Recuerdo el día en que, en un instante, las temperaturas hicieron de mi alma algo menor, incluso, que el tiempo. Mantengo intacto en la memoria aquel día en que mi vida acabó su forma absoluta y comenzó este tiempo de nubes y oscuridad que embellece nuestros rostros invisibles y que, aun así, incorpóreos, siguen viéndose y apreciándose en ramificaciones de nuestra existencia imperecedera.
El contrato divino finalizó ya hace tantos años y sin embargo mi figura sigue siendo la misma. Aquí los veo a todos como fueron en ese último minuto, en ese último encuentro con la figura de nieve y arena, la figura total que, humillada, acabó de marchitarse, y sus perlas cayeron incluso más abajo que nuestros pies.
Mi adolescencia, a pesar de aquella muerte, está intacta. La rutina de esa señora que supo convivir con almanaques y cafeterías, que deambulaba por su vereda con sus hábitos inalienables, que vivía triste en su departamento excesivamente decorado, también está intacta, y ella permanece con el mismo vestido que vistió cuando en su baño guardó para siempre los claroscuros que una vez supo lucir y que unen a los lectores en este momento, a pesar de las distancias y las diferencias.
Esta benevolente anciana mantiene sus hábitos aun sin días y aun sin cafeterías cerca.

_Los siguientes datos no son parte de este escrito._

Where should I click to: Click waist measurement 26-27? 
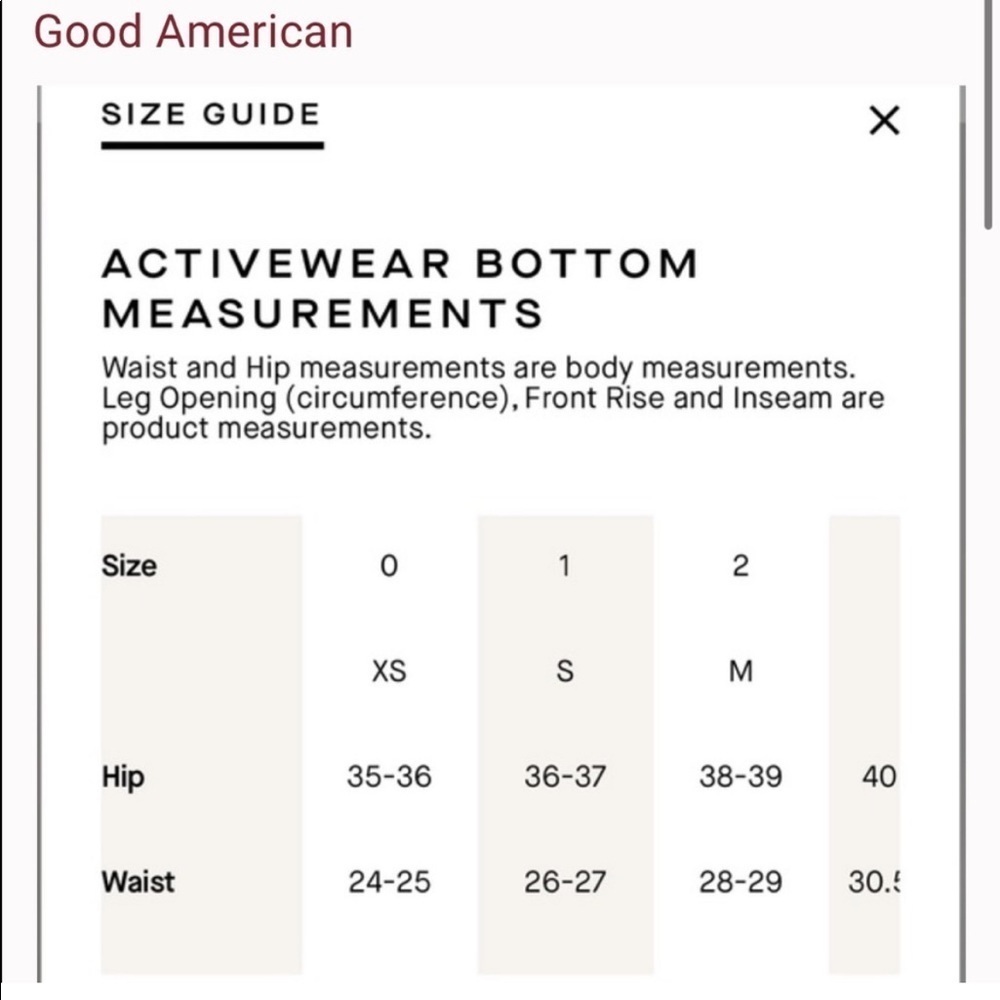565,882
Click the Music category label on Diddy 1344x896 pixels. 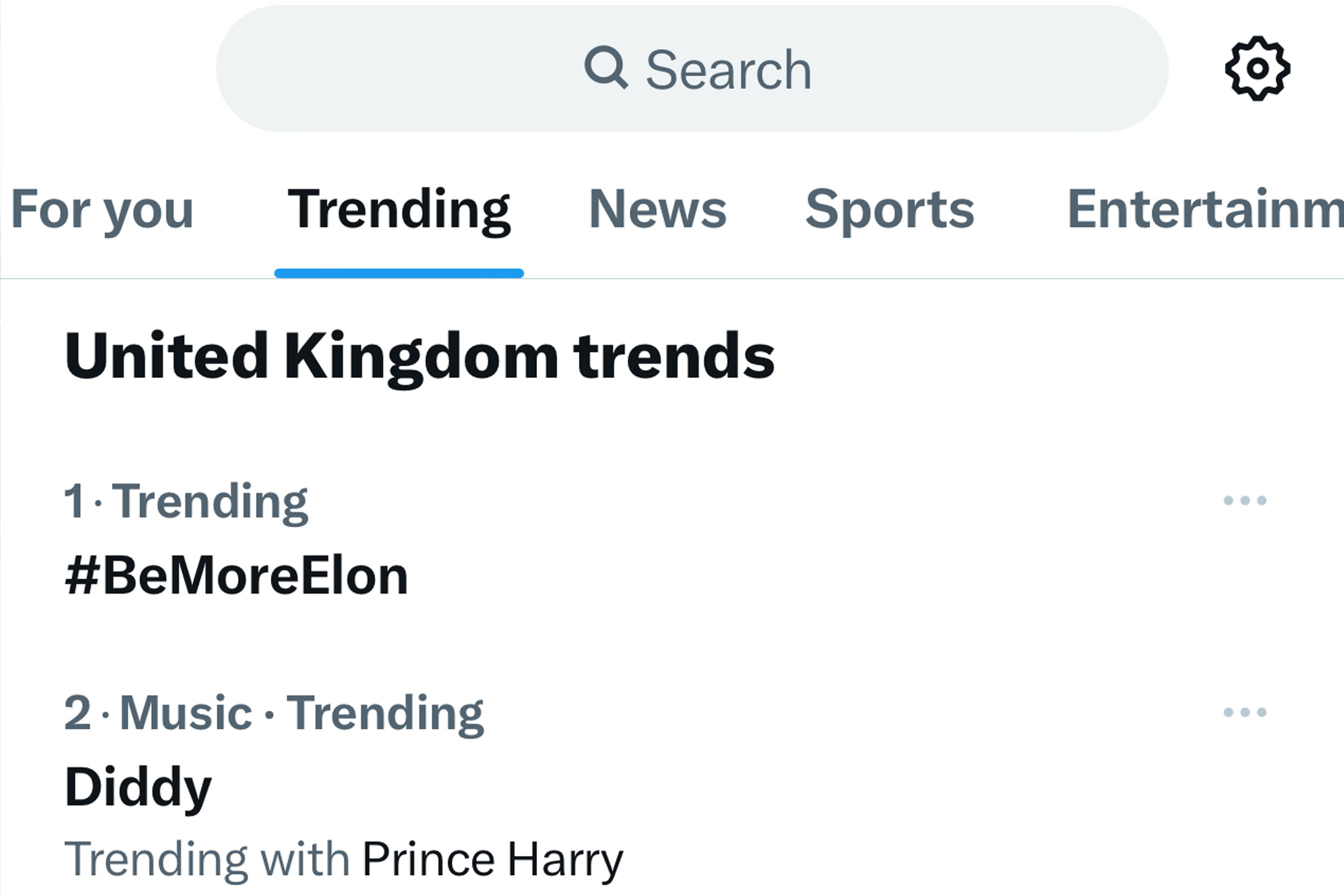186,713
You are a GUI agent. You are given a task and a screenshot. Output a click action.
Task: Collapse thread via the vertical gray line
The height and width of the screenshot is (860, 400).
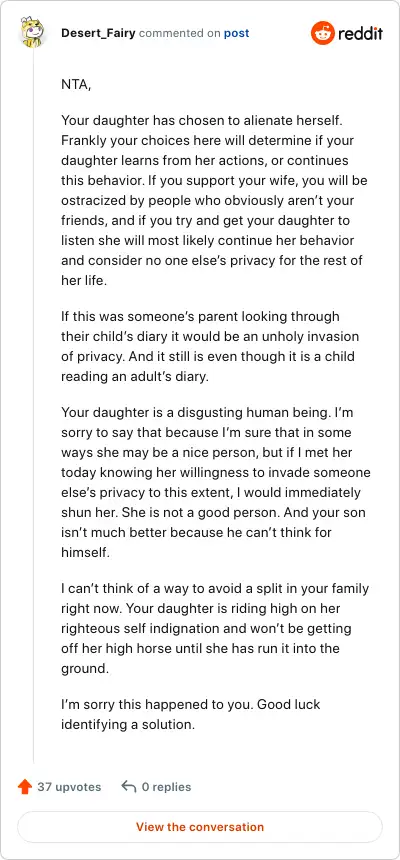click(x=33, y=406)
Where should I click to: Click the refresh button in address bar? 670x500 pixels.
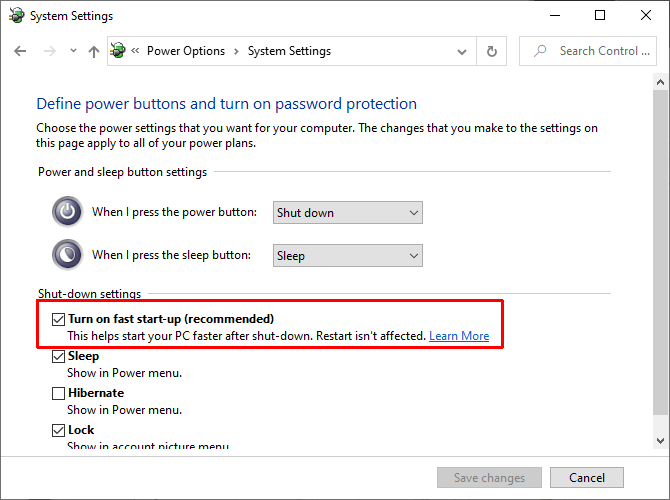pyautogui.click(x=491, y=51)
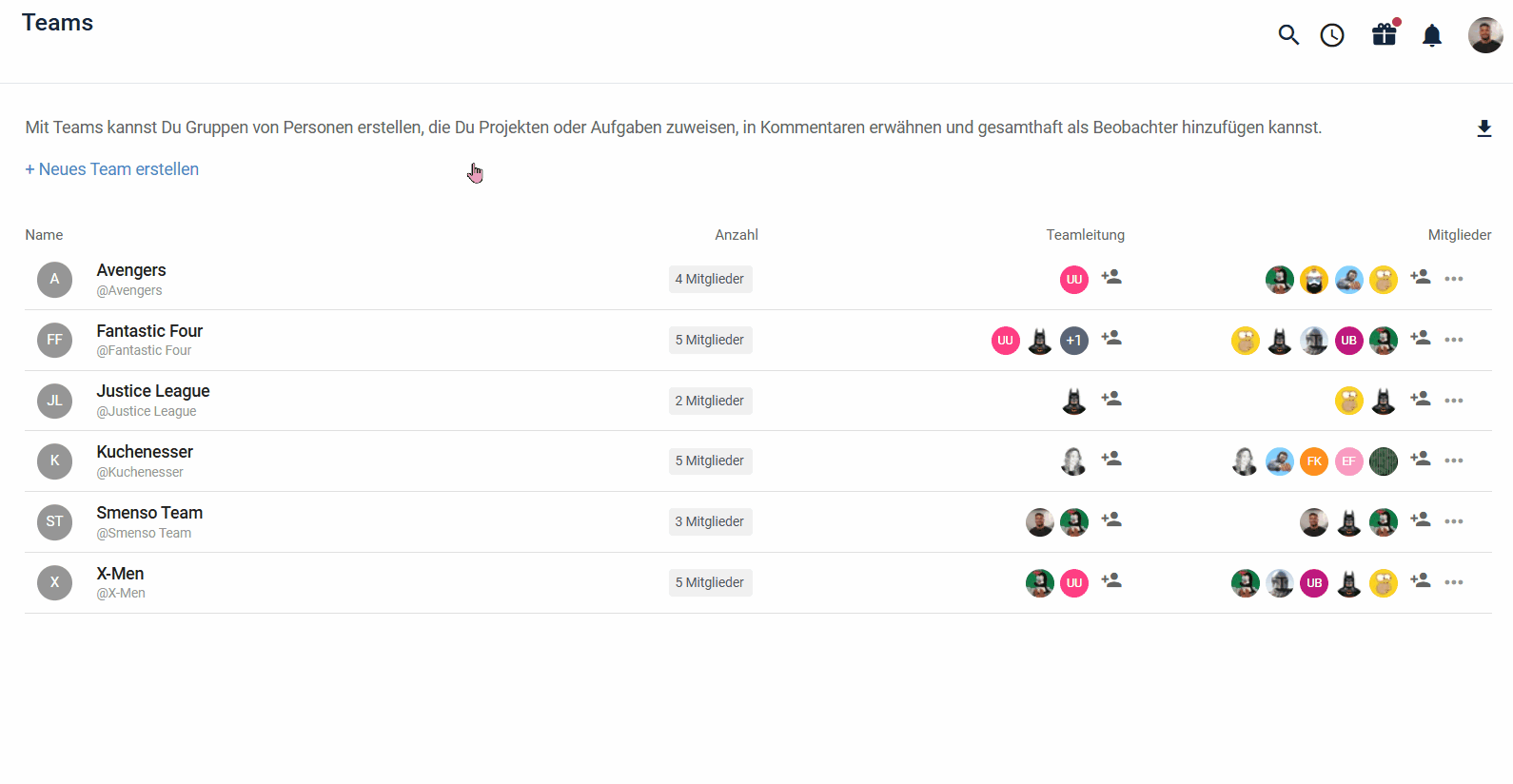
Task: Expand the options menu for Smenso Team
Action: point(1454,521)
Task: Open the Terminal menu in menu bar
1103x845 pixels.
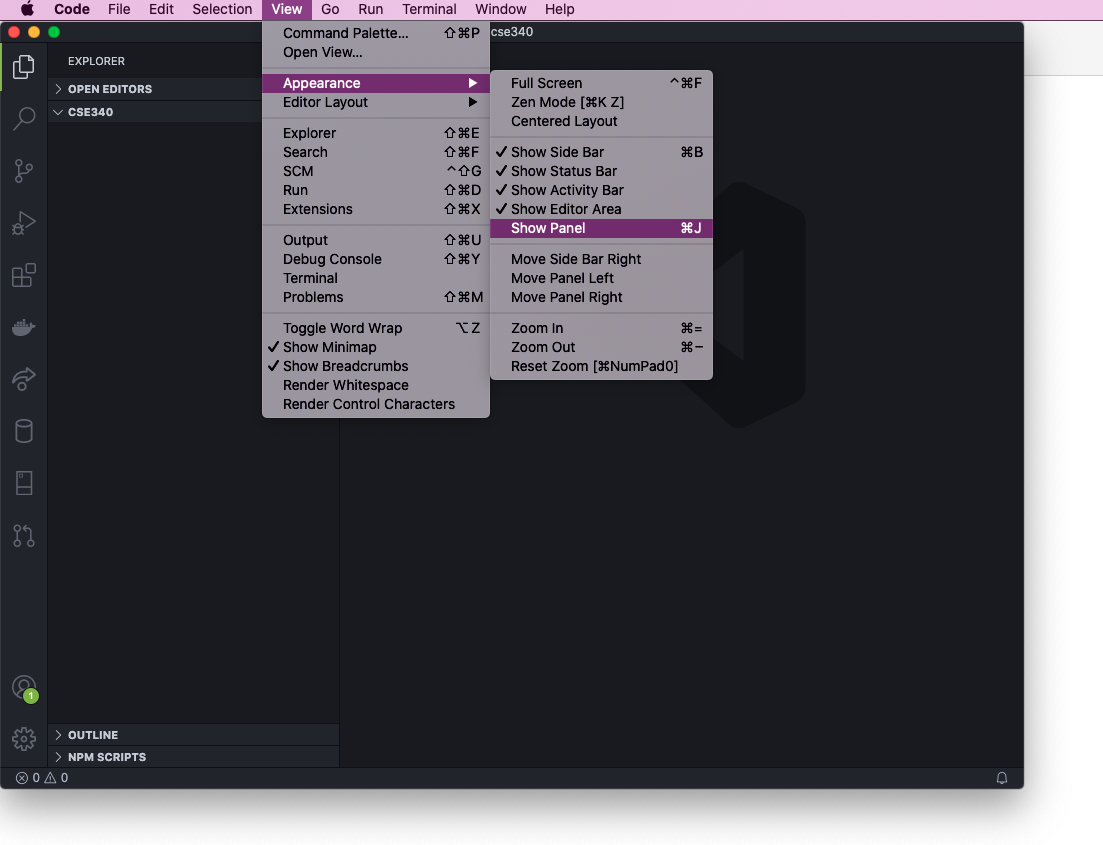Action: (x=429, y=9)
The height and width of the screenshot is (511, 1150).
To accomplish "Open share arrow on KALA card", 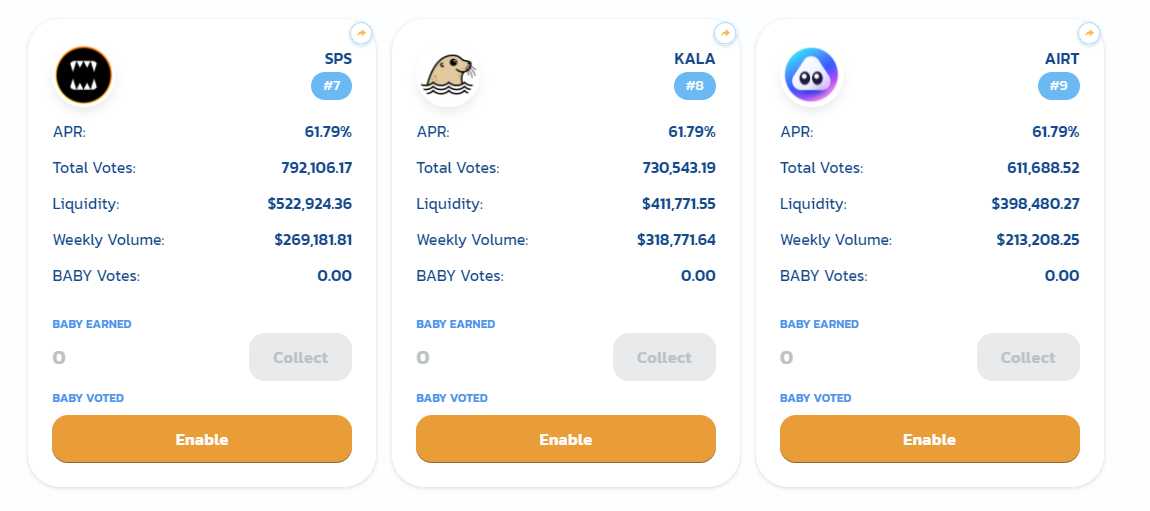I will (x=726, y=33).
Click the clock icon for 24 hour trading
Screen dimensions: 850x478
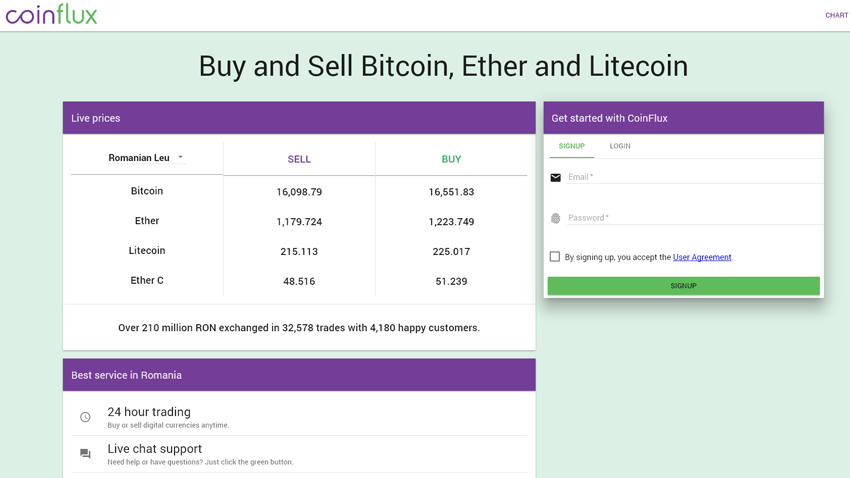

Y yo peco de lo mismo; y todos los que existen en este lugar también. Y todos (la señora, yo y los demás habitantes de esta gran comunidad póstuma) concordamos en algo con el lector: seguimos inquietos, pues la curiosidad de nuestra especie no acaba. Y algunas de esas inquietudes e incertidumbres surgen en mí cuando veo a aquél recién nacido, aquél neonato, y esta es la cuestión principal por la que escribo esta suerte de texto que nunca se leerá.
Mi pregunta, al ver a ese niño que no supera el año, es, ¿qué es lo que pasa con ese hombre pequeño que, en su inmadurez, en su novicia y a pesar del casi inacabable tiempo que lleva aquí, sigue igual que la primera vez que lo crucé? ¿Es acaso eterna su inexperiencia? ¿Es que acaso nunca logrará existir de un modo pleno? ¿Nunca logrará concluir su formación? ¿Su desarrollo y su crecimiento consciente quedarán en vilo? ¿Quedaremos todos, en cierto punto y relativamente, en su misma posición de abundante ternura e inocencia? ¿Acaso esta segunda oportunidad que nos otorgó la muerte, no es más que estancamiento?
Pero es inútil, ¿qué respuesta pueden darme ustedes desde su mundo, con sus términos tan propios y herméticos?